**Task directions**:
Copy out each line of the listing below that contains the word "clock".

**Exercise input**:
--- --- ---

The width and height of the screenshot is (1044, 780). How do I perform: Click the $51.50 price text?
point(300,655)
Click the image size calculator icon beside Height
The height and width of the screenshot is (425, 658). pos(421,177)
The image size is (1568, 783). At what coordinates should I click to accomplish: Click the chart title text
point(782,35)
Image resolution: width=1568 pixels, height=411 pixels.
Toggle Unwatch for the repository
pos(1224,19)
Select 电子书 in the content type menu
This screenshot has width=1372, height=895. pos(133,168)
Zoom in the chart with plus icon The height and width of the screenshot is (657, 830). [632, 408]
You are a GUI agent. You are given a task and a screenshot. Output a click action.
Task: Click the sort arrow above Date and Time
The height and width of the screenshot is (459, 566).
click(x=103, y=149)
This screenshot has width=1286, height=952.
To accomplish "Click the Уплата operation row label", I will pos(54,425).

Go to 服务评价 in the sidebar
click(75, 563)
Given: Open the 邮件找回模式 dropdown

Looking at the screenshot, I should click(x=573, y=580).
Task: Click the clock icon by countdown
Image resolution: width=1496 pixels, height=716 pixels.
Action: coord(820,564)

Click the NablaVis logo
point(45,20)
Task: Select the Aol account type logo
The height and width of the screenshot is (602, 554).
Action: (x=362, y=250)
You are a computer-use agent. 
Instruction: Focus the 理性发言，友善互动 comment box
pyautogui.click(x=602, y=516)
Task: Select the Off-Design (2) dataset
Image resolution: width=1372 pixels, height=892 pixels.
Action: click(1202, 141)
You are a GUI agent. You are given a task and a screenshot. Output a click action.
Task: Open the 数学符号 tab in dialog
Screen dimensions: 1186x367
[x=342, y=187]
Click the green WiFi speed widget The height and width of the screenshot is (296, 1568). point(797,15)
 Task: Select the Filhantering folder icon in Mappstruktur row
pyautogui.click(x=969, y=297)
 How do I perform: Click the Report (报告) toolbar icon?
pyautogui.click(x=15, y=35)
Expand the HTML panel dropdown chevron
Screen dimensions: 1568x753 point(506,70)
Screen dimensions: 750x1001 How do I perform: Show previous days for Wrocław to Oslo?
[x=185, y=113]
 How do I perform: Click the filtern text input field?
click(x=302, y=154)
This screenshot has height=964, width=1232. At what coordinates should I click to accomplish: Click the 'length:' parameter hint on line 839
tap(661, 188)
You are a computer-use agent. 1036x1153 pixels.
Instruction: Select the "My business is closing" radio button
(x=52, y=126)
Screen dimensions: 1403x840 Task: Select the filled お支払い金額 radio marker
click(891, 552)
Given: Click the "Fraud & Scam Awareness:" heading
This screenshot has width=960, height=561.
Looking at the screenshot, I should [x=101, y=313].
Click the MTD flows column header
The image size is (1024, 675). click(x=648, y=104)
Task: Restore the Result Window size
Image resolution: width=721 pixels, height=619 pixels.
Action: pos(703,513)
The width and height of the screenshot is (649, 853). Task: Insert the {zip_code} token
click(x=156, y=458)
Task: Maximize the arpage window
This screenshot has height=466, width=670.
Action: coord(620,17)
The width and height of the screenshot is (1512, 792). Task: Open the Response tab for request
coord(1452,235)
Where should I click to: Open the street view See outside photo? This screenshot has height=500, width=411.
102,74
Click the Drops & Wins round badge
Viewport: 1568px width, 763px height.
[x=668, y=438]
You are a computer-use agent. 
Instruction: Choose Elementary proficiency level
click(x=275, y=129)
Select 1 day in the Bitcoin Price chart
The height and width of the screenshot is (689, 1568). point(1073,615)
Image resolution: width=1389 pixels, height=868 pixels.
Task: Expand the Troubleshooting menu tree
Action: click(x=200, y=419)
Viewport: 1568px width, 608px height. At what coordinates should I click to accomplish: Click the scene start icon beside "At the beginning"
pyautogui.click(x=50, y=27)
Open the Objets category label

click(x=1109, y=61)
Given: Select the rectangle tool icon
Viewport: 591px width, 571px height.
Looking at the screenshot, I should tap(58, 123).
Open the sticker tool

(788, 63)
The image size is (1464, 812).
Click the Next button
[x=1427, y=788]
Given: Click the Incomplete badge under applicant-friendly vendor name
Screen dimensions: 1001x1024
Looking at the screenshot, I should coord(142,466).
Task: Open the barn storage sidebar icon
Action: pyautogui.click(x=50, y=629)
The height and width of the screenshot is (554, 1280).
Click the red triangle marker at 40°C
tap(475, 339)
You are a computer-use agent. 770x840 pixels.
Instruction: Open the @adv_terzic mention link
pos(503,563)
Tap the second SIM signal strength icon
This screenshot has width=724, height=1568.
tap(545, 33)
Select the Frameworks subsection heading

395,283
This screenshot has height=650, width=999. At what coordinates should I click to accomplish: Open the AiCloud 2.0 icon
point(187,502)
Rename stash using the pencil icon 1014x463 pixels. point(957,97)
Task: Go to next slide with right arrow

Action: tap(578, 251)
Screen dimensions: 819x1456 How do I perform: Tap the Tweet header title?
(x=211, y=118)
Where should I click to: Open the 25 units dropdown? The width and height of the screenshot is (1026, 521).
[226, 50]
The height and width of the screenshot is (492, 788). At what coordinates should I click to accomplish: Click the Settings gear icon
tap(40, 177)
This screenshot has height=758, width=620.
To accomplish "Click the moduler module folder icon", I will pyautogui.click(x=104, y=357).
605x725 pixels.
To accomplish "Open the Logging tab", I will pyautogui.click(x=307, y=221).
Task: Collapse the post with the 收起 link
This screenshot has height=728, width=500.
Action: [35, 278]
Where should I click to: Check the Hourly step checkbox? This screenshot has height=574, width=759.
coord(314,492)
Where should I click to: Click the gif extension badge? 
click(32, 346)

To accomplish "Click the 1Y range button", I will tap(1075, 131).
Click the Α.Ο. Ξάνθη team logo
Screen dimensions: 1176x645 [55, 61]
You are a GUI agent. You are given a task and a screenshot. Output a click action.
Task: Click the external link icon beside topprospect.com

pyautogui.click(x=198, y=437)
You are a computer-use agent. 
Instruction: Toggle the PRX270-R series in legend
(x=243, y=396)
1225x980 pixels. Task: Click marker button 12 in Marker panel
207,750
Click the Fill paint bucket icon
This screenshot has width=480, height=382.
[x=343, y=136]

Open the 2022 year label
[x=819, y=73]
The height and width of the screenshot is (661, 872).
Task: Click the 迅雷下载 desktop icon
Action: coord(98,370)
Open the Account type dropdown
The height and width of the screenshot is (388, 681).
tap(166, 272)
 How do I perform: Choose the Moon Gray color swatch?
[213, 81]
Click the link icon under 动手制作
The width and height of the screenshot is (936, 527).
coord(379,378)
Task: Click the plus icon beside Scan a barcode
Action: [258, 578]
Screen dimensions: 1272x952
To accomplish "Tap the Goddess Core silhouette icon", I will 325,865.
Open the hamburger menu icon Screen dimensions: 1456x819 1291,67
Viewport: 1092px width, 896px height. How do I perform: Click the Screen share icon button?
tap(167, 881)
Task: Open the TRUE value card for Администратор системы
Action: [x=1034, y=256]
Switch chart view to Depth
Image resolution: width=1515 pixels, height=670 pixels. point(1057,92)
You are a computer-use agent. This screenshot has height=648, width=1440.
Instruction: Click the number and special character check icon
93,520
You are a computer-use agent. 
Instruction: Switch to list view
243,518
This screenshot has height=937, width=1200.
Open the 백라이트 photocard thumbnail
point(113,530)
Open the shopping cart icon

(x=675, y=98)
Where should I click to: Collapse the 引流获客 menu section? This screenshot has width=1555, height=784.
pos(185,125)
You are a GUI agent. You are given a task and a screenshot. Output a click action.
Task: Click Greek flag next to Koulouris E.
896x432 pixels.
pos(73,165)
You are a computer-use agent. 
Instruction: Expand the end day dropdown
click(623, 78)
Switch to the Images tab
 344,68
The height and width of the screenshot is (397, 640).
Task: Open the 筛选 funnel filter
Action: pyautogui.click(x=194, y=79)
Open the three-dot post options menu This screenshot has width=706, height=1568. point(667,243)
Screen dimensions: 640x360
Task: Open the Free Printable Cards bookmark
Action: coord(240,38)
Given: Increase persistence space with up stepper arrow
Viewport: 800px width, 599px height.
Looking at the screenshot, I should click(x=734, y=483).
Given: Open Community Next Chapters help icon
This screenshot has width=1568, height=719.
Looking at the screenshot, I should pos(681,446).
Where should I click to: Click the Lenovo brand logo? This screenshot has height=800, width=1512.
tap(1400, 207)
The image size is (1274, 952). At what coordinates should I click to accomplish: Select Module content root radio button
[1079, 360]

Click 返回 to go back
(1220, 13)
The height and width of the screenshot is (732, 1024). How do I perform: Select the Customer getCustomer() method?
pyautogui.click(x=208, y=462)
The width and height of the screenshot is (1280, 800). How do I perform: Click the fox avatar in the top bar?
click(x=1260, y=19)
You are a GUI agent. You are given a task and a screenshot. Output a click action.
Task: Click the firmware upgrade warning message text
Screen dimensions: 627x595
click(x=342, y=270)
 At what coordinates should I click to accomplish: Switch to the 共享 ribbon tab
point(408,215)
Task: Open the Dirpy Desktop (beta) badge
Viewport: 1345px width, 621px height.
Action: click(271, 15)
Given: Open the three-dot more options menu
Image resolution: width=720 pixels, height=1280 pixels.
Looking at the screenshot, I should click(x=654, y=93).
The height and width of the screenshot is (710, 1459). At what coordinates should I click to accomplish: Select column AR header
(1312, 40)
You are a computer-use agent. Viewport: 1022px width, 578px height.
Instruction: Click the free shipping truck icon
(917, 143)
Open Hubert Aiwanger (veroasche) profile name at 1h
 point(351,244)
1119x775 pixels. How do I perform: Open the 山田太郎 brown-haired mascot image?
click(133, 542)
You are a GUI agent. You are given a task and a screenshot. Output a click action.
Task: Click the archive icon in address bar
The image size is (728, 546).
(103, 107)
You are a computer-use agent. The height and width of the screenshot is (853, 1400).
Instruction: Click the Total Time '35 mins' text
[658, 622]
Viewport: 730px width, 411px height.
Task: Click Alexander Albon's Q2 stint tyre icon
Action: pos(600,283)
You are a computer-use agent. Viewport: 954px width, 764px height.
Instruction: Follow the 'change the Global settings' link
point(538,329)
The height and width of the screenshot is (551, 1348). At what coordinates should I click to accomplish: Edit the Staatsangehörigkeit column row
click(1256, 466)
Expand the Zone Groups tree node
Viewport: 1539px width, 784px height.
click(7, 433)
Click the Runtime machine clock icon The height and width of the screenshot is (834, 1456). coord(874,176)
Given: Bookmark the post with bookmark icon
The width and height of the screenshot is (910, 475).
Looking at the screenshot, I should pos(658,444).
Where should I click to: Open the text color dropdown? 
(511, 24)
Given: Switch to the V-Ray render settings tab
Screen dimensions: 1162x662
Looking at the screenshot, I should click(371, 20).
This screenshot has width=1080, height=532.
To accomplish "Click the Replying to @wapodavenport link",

--- --- ---

**Output for this exercise**:
Task: Click the clock icon by countdown
Click the Runtime machine clock icon The height and width of the screenshot is (834, 1456). coord(874,176)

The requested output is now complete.